* What you have to do
In the records below, find the line with "Image resolution: width=1463" and the line with "Given: Expand the All Images (所有图片) dropdown"; return exactly those lines and every line between them.

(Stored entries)
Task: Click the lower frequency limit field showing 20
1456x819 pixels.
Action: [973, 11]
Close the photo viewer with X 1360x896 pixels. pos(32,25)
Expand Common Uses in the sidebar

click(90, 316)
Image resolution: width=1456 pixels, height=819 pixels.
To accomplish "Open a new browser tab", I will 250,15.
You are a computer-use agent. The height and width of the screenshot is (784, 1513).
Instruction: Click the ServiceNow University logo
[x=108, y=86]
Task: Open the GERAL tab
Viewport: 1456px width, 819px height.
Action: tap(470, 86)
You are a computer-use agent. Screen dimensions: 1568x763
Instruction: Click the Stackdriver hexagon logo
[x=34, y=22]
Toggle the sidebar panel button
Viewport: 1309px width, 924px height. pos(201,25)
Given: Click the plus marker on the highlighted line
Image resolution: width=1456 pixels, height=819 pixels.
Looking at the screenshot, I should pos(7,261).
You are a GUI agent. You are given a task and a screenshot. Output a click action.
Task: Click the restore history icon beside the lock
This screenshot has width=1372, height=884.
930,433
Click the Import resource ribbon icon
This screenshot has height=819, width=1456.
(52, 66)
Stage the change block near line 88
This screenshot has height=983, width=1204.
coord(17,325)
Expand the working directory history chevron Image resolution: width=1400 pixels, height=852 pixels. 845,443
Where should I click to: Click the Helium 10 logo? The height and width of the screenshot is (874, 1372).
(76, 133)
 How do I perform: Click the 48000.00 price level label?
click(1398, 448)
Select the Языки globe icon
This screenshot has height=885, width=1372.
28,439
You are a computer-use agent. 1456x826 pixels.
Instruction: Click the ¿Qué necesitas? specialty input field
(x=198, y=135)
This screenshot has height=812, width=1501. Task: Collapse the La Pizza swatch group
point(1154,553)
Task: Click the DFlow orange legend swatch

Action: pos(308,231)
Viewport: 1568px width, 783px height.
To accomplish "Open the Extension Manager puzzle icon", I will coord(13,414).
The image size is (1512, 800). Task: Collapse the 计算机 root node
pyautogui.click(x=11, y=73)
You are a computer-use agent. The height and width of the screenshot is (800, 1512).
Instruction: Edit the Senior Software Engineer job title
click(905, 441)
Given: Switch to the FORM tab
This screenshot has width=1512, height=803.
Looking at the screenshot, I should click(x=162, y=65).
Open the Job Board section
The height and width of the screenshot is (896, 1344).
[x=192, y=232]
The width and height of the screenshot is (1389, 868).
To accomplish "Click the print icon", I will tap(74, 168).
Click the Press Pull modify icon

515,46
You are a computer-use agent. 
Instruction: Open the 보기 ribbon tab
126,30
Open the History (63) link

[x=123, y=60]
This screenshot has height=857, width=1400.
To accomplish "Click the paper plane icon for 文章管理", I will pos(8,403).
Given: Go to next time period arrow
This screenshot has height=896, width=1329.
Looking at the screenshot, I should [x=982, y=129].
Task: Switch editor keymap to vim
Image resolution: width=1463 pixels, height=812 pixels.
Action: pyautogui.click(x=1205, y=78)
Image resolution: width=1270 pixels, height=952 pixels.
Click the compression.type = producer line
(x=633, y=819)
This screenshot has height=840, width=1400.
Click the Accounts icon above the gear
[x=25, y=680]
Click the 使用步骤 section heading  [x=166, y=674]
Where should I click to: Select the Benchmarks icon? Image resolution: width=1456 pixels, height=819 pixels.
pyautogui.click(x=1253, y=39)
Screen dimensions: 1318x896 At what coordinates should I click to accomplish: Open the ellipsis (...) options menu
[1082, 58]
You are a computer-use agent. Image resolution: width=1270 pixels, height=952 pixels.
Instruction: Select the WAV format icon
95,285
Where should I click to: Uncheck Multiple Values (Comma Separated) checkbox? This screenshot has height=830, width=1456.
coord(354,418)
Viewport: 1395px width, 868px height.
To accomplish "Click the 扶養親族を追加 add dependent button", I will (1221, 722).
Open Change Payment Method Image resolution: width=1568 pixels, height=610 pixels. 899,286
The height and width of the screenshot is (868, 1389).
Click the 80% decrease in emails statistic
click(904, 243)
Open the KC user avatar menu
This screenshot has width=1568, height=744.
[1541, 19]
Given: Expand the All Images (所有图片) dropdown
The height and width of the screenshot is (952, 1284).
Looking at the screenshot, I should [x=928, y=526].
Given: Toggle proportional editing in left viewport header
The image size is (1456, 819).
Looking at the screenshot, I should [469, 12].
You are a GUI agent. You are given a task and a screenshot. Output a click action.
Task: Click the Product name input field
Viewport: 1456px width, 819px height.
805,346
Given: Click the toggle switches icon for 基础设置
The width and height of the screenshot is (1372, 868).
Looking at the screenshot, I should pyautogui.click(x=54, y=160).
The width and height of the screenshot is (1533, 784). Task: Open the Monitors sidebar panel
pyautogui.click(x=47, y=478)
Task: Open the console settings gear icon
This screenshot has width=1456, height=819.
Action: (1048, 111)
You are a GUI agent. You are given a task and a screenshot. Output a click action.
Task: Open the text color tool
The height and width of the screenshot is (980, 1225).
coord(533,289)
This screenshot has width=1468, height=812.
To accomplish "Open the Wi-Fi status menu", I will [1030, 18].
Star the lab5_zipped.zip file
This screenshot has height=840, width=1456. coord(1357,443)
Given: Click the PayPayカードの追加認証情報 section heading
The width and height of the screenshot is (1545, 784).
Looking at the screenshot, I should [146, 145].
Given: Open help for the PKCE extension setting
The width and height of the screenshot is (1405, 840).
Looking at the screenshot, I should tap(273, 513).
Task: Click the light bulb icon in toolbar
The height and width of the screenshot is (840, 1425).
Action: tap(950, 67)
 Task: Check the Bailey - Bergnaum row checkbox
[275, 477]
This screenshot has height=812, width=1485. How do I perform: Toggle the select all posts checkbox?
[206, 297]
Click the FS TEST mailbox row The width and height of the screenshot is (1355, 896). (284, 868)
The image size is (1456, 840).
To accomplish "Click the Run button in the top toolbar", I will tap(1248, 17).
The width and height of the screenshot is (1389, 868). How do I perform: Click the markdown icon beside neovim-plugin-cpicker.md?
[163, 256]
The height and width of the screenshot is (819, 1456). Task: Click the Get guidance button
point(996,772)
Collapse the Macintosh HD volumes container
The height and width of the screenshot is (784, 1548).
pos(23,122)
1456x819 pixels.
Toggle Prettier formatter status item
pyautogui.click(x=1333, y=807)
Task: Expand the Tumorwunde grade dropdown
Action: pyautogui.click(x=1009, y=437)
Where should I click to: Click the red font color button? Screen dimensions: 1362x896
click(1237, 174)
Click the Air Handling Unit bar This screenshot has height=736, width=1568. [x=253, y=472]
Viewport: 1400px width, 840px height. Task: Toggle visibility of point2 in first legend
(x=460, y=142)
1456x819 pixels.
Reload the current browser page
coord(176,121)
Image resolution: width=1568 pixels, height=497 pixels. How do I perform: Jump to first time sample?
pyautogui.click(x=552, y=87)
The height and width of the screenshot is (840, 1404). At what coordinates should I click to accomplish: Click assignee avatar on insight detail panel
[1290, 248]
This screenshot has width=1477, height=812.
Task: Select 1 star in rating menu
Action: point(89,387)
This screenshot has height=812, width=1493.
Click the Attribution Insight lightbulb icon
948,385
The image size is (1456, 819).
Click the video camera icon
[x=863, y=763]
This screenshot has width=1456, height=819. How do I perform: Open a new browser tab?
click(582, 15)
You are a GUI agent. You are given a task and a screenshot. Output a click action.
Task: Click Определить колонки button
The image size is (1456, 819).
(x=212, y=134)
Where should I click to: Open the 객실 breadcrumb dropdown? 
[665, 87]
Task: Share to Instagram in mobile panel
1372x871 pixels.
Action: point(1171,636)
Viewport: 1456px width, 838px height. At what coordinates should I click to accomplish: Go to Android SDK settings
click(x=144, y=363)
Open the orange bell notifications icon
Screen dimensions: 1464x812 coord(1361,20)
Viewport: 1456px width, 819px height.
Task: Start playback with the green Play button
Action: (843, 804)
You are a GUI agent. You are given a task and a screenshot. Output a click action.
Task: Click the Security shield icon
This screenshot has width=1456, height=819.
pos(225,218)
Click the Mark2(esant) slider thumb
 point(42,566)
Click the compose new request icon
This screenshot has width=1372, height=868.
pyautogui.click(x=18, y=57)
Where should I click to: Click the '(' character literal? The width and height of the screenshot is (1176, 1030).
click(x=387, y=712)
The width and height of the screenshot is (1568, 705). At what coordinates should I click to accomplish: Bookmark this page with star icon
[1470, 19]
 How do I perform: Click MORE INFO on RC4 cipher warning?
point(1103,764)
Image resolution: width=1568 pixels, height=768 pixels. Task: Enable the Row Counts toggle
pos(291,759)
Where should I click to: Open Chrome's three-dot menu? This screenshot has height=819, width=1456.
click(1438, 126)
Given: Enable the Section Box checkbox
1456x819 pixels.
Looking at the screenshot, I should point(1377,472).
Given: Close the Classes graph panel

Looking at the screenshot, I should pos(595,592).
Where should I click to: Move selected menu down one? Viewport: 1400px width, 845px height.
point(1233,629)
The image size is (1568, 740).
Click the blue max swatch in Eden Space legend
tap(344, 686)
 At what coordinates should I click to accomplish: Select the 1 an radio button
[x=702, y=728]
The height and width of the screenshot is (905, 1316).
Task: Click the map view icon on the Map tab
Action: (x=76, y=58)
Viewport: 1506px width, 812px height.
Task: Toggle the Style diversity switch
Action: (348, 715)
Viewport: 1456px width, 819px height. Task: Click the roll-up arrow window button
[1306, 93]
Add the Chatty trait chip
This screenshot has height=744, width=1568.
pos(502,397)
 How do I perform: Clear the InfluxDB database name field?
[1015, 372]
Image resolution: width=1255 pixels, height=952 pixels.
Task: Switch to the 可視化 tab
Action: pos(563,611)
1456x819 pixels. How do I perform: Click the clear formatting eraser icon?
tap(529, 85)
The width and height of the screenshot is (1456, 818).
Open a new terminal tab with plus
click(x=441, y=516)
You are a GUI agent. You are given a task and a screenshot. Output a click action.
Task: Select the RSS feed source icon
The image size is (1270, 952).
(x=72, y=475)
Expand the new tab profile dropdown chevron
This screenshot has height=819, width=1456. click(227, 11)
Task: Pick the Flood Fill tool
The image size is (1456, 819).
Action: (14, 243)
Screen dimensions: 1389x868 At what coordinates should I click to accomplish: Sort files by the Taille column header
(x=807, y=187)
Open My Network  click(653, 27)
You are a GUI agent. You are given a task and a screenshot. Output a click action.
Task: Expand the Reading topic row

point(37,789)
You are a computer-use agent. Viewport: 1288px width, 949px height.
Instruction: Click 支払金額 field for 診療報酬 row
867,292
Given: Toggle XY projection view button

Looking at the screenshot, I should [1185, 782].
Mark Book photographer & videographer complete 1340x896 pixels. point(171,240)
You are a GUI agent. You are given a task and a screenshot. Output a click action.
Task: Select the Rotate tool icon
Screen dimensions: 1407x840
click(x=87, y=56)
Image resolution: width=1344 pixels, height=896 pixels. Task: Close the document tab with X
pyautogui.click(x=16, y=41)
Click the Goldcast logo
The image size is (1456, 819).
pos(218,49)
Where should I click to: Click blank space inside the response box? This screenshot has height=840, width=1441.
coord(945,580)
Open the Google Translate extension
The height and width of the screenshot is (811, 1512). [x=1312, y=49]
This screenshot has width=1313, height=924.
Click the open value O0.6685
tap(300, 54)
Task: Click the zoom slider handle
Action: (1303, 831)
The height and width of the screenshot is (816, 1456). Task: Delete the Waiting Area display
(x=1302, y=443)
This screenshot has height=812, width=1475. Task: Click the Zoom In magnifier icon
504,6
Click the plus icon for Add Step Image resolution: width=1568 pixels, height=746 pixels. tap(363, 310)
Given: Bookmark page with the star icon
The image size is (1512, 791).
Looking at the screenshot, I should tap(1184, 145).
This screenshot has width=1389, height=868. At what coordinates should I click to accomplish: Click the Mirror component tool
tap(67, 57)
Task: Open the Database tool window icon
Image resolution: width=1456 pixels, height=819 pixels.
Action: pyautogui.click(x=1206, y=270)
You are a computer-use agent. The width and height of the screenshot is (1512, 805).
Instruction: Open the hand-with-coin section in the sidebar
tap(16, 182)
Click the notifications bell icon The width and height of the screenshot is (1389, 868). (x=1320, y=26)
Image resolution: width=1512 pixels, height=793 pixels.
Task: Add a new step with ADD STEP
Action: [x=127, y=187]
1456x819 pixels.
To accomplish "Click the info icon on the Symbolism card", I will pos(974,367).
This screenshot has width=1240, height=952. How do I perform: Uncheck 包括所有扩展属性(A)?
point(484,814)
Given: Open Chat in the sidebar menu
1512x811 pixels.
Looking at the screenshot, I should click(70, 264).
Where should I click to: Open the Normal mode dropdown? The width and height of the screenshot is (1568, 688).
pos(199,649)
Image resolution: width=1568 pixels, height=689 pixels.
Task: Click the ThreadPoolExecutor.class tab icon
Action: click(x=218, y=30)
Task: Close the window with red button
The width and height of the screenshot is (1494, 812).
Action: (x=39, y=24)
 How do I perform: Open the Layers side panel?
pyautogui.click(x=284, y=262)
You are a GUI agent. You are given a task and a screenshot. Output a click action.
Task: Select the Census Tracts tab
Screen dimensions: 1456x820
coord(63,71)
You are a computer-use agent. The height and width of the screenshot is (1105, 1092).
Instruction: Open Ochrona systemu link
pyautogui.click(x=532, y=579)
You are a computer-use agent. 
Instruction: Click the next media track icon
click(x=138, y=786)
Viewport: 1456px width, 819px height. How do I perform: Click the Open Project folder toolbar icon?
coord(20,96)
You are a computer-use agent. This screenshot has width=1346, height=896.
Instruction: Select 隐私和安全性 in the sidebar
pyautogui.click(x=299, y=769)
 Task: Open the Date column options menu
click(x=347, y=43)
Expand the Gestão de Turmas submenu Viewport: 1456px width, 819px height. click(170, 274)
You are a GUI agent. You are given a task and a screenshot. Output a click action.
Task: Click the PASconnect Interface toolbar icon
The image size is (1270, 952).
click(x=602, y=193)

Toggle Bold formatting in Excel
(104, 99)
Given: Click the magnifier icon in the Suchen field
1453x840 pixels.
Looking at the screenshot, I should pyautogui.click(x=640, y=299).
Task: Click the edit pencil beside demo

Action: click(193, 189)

* Exercise response
Image resolution: width=1463 pixels, height=812 pixels.
Action: pyautogui.click(x=1205, y=78)
Image resolution: width=1270 pixels, height=952 pixels.
Click the compression.type = producer line
(x=633, y=819)
This screenshot has height=840, width=1400.
Click the Accounts icon above the gear
[x=25, y=680]
Click the 使用步骤 section heading  [x=166, y=674]
Where should I click to: Select the Benchmarks icon? Image resolution: width=1456 pixels, height=819 pixels.
pyautogui.click(x=1253, y=39)
Screen dimensions: 1318x896 At what coordinates should I click to accomplish: Open the ellipsis (...) options menu
[1082, 58]
You are a computer-use agent. Image resolution: width=1270 pixels, height=952 pixels.
Instruction: Select the WAV format icon
95,285
Where should I click to: Uncheck Multiple Values (Comma Separated) checkbox? This screenshot has height=830, width=1456.
coord(354,418)
Viewport: 1395px width, 868px height.
To accomplish "Click the 扶養親族を追加 add dependent button", I will (1221, 722).
Open Change Payment Method Image resolution: width=1568 pixels, height=610 pixels. 899,286
The height and width of the screenshot is (868, 1389).
Click the 80% decrease in emails statistic
click(904, 243)
Open the KC user avatar menu
This screenshot has width=1568, height=744.
[1541, 19]
Given: Expand the All Images (所有图片) dropdown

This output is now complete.